Computer Programs as Databases, not Plain Text

Normally we write our programs in the form of text files. This unfortunate historical accident makes sense in context: a text-only language requires no special technology to edit, parse, or collaborate on.

At the level of a single function definition, a stream of text is probably a fine way to interact, but in the larger view there’s all this rich interconnected semantic structure which logically ought to exist as a proper database with a public query API.

Consider a typical programming language: the set of functions defined within a module have an accidental sequence imposed upon them by the linear structure of a text file. This sequence implies things for the version control system which make it impolitic to alphabetize the functions in an existing module. But in truth, the order in which definitions appear is not only arbitrary but meaningless to both compiler and programmer.

Ideally a programming environment should reflect the useful abstractions about code’s organization. For instance, the SmallTalk system does well with its system browser. Even Microsoft got it right with QuickBasic, wherein the editor showed only the text of one function and you pressed a hot-key to switch to another. But neither of these systems solved the version-control and difference-comparison problem. Oh, sure, you could save your work as a text file, but it might have a different component ordering from one save to the next. That pretty much foils the whole diff/patch/comparison/versioning ecosystem that’s built up around plain-text files.

So how do you do (branching, merging) version control and semantic comparison on a thing with graph-like or database-like structure? It’s not so simple as it sounds. I think it’s a problem worthy of study, because more generally there are other applications beyond program code for wanting a (branching, merging) graph/database/etc. Maybe some good project planning and management tools can come out of it.

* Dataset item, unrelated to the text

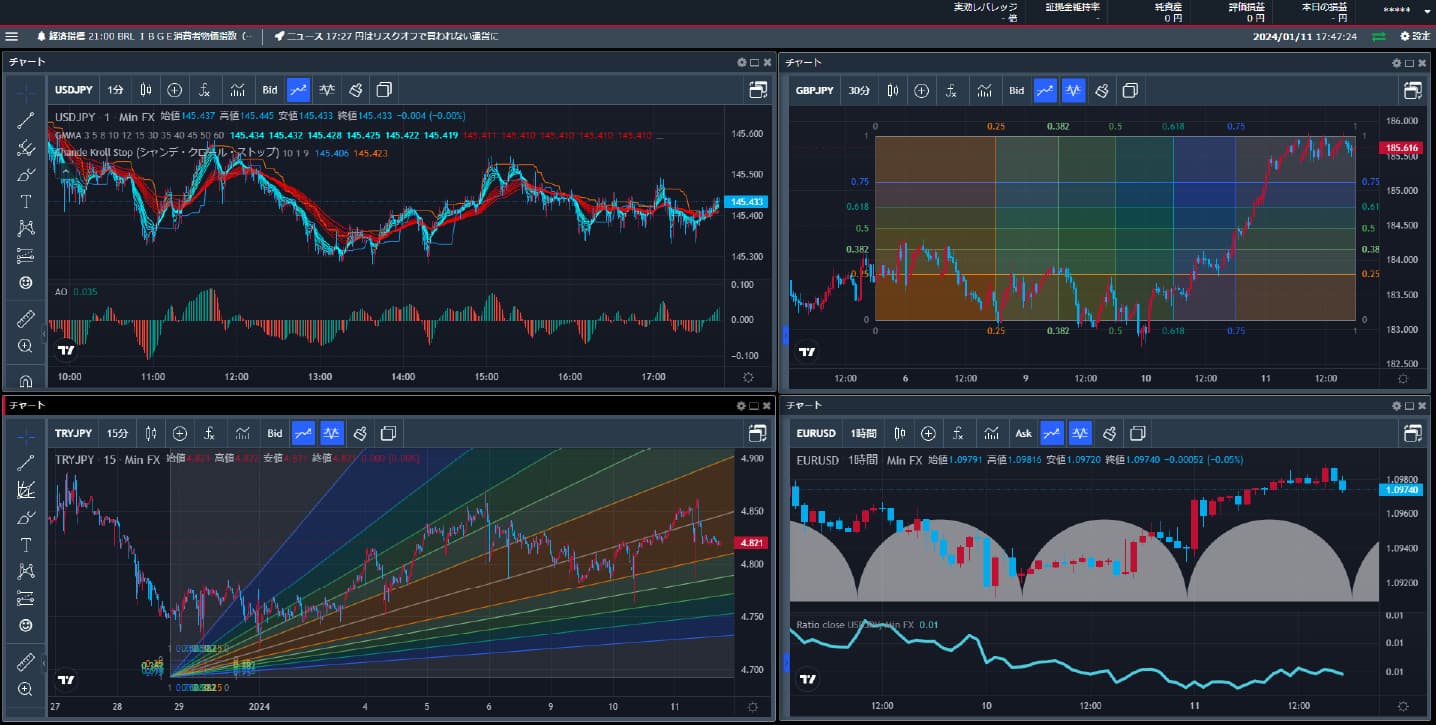Open the hamburger main menu
This screenshot has height=725, width=1436.
12,36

Assuming you manage to structure your code as a database, then suddenly it appears you’re locked into using the officially-appointed code editor. This can be absolutely catastrophic. You’d like all the other nice features of a modern IDE which basically means you need IDE companies to compete on features and support, but they’re all looking at text-only languages for now – except for SmallTalk.

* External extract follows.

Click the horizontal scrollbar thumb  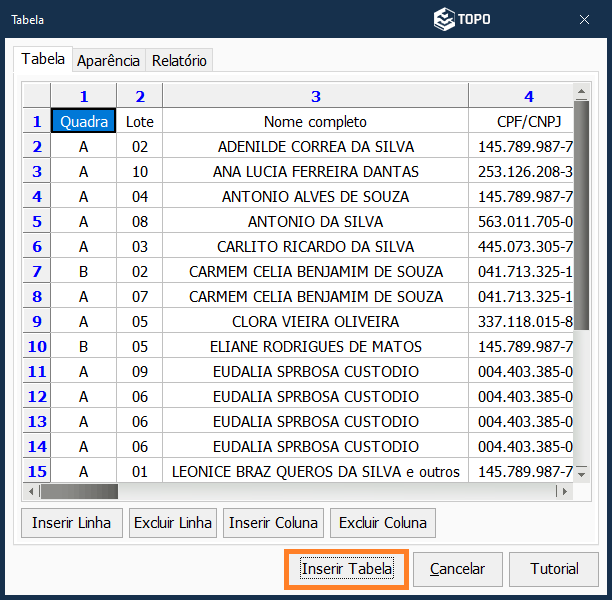coord(78,492)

Then there’s the problem of adoption. We could conceivably define an altogether new language (like SmallTalk?) for use with the new file format, but it seems more marketable to go with an existing language (or group of languages) for which reasonable database schemata are possible. Macros or dynamically-composed functions add another layer of difficulty, but they’re clearly a benefit to (and widely used in) the languages where they appear.

Language translators (that is, compilers) presently expect plain text. It would be possible to compose a front-end that ate databases instead, but in the short run it’s simpler to fall back to the “save-as-text” route that got us here in the first place.

One final idea comes from the observation that current language-specific “refactoring IDEs” are actually syntax-tree editors in text-editor clothing – and with a heavy dose of “error-production” voodoo. This works OK in Java and tolerably in Python, but it may be a different story with macro-heavy C.

Conclusion:

It’s probably a valuable research direction to see how to unify branch/merge version-control with the semantics of graphs and relational databases. That would at least bring some of the other ideas within reach.